The colonial world is a world divided into compartments. It is probably unnecessary to recall the existence of native quarters and European quarters, of schools for natives and schools for Europeans; in the same way we need not recall apartheid in South Africa.
Yet, if we examine closely this system of compartments, we will at least be able to reveal the lines of force it implies.
This approach to the colonial world, its ordering and its geographical layout will allow us to mark out the lines on which a decolonized society will be reorganized. The colonial world is a world cut in two.
The dividing line, the frontiers are shown by barracks and police stations. In the colonies it is the policeman and the soldier who are the official, instituted go-betweens, the spokesmen of the settler and his rule of oppression.
In capitalist societies the educational system, whether lay or clerical, the structure of moral reflexes handed down from father to son, the exemplary honesty of workers who are given a medal after fifty years of good and loyal service, and the affection which springs from harmonious relations and good behavior--all these aesthetic expressions of respect for the established order serve to create around the exploited person an atmosphere of submission and of inhibition which lightens the task of policing considerably.
In the capitalist countries a multitude of moral teachers, counselors and "bewilderers" separate the exploited from those in power.Sharpeville Massacre Essay In March of both the ANC and the PAC decided to hold demonstrations against the 'pass law'.

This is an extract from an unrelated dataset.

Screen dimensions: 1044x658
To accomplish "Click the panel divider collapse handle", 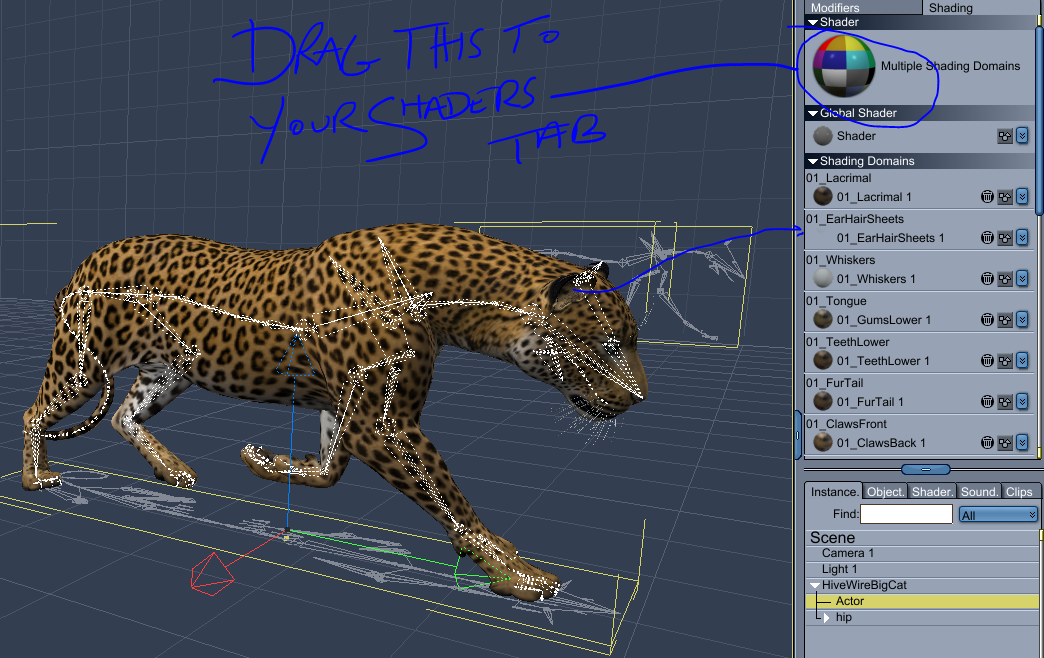I will pos(925,469).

While the ANC planned peaceful protests, Robert Sobukwe wanted to do something a little bit more extreme/5(11). Essay about Was The Boston Massacre Really a Massacre? - On March 5, , an event occurred in Boston, which consisted of British troops shooting upon colonists. People refer to this as a massacre, but they only look at one side of the story.
Sharpeville massacre: Sharpeville massacre, (March 21, ), incident in the black township of Sharpeville, near Vereeniging, South Africa, in which police fired on a crowd of blacks, killing or wounding some of them. It was one of the first and most violent demonstrations against apartheid in South Africa.
The. To read more witness accounts of the Sharpeville Massacre, click on the 'Witness accounts' tab above. According to the police, protesters began to stone them and, without any warning, one of the policemen on the top of .
The Sharpeville massacre was a haunting historical response by black people against the Apartheid oppression. For almost fifty years black South Africans had strived for their struggle against oppression and exploitation with the greatest patience.
maguindanao massacre Essay The Maguindanao massacre, violent as it already was, is a. ARTICLES.
Historiography of South African social work: Challenging dominant discourses 1. Linda Smith.
The Sharpeville massacre was a haunting historical response by black people against the Apartheid oppression. For almost fifty years black South Africans had strived for their struggle against oppression and exploitation with the greatest patience. maguindanao massacre Essay The Maguindanao massacre, violent as it already was, is a. Sharpeville massacre: Sharpeville massacre, (March 21, ), incident in the black township of Sharpeville, near Vereeniging, South Africa, in which police fired on a crowd of blacks, killing or wounding some of them. It was one of the first and most violent demonstrations against apartheid in South Africa. The. free essay: sharpeville: bloody the battle the events of sharpeville (21 march ), and the three weeks immediately following it, have often been described.
Dr Linda Smith, Department of Social Work, School of Human and Community Development, University of the Witwatersrand, Johannesburg, South Africa.